#### TASK DIRECTIONS:
According to the article on the Kara Film Festival, which film was the festival's opening film?

Ghai, visiting Pakistan in connection with the fifth Kara Film Festival, said: "We are never two, we are always one."
The maker of hit films like "Taal", and "Pardes" said that in the last 27 years that he has been making films he has always known the fondness with which Pakistanis watched his films.
In an interview to Hum television channel, Ghai said: "I really feel honoured to be in Pakistan and admire Pakistanis' keenness for Indian movies."
Ghai, who has introduced stars like Madhuri Dixit, Meenakshi, Manisha Koirala and Mahima Chaudhry to Bollywood, said he feels at home in Pakistan as his father used to practice medicine in Lahore before the partition in 1947 and his ancestors were from this land.
"It is a very emotional moment for me to be here, among Pakistanis," he said.
Ghai's film "Iqbal", about a deaf mute child who wants to become a national cricket player, is the opening film at the Kara Film Festival which was inaugurated in Karachi Thursday.
Well known Indian actor Anupum Kher, who is also in Pakistan and participated in the TV interview, said: "Films have no religion or boundary, only passion, which, in this case, binds the two nations of Pakistan and India together."
Kher has chosen the Kara Film Festival for the international premiere of his production "Maine Gandhi Ko Nahin Mara".
Filmmaker Mahesh Bhatt, a regular at the film festival, thanked fellow Indians Subhash Ghai and Anupum Kher for accompanying him to Karachi.
"I have fallen in love with this place as it is an extension of my own home," he said.
He chose the words of an aboriginal Australian woman to express his thoughts: "If you are coming to help me, please go away. But if you are coming to me with the realisation that in my redemption lies your redemption, then we can work together." He said the future of humanity lies in the sentence.
"We are part of the human race and we cannot help but be concerned about one another. Let us dream of a future that brings to us all what we have lost."
He urged people not to mistake globalisation with westernisation and to tell stories, look around and understand. "If Europe can become a union then certainly this region can become one too," he said.
An Odissi dance performance by Sadia Khan, followed by that of other artists, including a musical concert by Farid Ayaz Al-Hussaini Qawwal marked the beginning of the five-day film festival.
The opening ceremony was held on the lawns of the Mohatta Palace Museum Thursday evening with local and international filmmakers and stars in attendance. An impressive fireworks display was held after which Festival Director Hasan Zaidi addressed the audience.

Collected data:
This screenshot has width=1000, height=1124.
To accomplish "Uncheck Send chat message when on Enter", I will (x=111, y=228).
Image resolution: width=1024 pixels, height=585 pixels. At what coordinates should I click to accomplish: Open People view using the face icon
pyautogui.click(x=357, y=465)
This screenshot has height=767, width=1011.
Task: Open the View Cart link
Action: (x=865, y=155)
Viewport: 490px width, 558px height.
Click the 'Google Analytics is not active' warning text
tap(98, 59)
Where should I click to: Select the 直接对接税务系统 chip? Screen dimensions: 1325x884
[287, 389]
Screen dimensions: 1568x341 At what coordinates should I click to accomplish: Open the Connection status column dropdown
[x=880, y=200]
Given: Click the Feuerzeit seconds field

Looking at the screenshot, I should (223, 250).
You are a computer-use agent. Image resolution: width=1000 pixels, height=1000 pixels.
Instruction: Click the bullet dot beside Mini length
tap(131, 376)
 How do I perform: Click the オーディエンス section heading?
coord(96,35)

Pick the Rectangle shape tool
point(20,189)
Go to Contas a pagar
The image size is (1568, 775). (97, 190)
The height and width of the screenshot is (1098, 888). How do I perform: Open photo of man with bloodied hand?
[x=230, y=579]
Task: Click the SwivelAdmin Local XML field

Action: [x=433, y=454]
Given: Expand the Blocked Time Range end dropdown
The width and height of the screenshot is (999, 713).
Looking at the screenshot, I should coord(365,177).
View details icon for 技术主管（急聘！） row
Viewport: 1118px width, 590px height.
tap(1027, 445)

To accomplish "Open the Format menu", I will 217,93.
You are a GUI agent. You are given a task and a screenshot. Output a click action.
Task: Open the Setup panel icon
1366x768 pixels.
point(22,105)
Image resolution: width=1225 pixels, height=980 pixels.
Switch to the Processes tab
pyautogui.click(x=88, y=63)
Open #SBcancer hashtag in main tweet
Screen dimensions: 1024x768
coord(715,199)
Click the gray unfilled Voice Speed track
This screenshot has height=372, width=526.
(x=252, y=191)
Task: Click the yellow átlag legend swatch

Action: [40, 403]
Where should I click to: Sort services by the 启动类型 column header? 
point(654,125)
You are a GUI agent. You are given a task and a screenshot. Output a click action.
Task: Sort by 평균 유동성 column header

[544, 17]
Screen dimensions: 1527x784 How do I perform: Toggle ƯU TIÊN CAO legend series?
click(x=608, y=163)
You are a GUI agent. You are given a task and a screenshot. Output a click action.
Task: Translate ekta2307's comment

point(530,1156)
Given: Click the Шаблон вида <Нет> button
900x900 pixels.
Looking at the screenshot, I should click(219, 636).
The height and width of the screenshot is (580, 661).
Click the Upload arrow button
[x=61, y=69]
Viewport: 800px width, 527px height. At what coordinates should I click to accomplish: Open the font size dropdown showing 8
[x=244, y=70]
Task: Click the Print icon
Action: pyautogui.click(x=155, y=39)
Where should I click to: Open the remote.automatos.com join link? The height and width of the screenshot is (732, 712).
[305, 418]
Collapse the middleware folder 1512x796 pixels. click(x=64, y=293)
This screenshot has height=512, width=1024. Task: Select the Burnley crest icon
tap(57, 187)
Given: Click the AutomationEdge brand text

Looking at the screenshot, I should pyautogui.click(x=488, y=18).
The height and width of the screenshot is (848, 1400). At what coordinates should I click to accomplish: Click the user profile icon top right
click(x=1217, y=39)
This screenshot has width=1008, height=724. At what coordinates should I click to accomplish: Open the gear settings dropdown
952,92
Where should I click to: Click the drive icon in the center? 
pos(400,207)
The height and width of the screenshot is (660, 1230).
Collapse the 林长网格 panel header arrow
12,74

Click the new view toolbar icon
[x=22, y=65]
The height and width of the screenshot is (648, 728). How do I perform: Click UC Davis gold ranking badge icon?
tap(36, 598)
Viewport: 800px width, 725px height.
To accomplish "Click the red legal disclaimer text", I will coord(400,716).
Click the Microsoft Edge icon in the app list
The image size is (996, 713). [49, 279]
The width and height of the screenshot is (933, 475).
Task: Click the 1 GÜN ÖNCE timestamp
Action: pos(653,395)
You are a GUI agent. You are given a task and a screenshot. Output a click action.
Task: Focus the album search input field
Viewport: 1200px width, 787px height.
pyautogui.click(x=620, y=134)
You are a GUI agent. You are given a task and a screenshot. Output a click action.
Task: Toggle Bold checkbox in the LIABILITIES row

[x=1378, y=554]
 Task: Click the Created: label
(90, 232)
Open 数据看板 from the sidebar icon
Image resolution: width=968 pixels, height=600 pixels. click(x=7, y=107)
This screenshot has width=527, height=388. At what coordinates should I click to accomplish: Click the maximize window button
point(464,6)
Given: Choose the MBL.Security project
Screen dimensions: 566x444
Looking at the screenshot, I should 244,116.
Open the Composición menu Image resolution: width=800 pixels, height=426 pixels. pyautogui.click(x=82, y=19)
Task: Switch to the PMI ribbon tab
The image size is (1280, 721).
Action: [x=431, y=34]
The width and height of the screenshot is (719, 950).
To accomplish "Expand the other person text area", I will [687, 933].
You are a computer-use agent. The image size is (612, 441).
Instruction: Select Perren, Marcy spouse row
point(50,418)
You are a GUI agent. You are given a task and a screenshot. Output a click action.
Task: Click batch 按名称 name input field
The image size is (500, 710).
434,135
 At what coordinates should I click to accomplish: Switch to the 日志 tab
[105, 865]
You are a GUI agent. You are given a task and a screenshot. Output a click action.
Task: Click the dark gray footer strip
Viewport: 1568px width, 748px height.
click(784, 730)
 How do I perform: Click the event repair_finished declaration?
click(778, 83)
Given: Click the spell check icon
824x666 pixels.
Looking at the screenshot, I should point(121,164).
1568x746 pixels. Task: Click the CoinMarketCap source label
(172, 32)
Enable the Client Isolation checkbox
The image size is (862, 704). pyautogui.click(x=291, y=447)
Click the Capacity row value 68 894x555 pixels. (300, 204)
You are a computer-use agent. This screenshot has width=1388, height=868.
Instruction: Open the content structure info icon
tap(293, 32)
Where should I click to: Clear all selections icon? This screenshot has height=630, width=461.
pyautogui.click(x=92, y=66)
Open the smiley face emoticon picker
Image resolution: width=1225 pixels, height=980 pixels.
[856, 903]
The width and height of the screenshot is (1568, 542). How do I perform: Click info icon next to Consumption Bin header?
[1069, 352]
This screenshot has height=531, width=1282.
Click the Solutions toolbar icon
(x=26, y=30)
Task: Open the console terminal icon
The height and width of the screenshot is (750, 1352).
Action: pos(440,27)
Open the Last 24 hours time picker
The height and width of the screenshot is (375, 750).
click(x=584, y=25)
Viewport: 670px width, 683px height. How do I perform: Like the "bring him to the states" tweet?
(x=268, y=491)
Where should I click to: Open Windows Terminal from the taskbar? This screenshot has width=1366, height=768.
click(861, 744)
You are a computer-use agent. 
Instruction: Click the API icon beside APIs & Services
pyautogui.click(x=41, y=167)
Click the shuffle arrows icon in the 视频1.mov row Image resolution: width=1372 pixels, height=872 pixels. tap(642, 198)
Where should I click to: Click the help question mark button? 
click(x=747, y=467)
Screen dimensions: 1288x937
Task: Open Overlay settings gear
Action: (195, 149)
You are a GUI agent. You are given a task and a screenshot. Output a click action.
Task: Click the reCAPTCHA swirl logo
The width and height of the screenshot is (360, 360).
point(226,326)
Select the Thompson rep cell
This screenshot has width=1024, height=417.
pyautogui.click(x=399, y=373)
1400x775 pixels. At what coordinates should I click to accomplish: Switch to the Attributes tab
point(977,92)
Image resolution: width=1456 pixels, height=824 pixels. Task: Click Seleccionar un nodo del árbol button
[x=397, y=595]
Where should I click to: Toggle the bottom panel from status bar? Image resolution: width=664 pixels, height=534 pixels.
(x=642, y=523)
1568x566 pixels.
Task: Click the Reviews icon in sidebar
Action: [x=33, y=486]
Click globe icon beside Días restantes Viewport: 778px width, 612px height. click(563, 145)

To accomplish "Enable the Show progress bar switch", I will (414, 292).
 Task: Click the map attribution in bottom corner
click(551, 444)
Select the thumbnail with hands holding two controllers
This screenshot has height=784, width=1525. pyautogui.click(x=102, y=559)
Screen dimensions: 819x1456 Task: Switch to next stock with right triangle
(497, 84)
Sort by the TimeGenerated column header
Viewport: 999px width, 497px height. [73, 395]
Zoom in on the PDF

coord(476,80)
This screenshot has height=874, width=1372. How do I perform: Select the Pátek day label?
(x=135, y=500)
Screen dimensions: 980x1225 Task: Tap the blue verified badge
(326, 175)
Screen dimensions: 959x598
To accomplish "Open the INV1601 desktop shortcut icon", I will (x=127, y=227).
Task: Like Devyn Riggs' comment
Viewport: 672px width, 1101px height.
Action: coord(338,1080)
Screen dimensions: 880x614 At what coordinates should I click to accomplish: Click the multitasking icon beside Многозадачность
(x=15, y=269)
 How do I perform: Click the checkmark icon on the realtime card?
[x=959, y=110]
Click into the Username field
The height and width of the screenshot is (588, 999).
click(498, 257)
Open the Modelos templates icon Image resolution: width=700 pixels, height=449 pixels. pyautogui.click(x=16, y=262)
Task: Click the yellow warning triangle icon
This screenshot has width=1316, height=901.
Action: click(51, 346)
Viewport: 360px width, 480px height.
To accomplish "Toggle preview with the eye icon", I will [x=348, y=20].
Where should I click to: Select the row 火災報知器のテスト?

#### FINAL ANSWER:
"Iqbal," a film by Subhash Ghai about a deaf mute child who wants to become a national cricket player.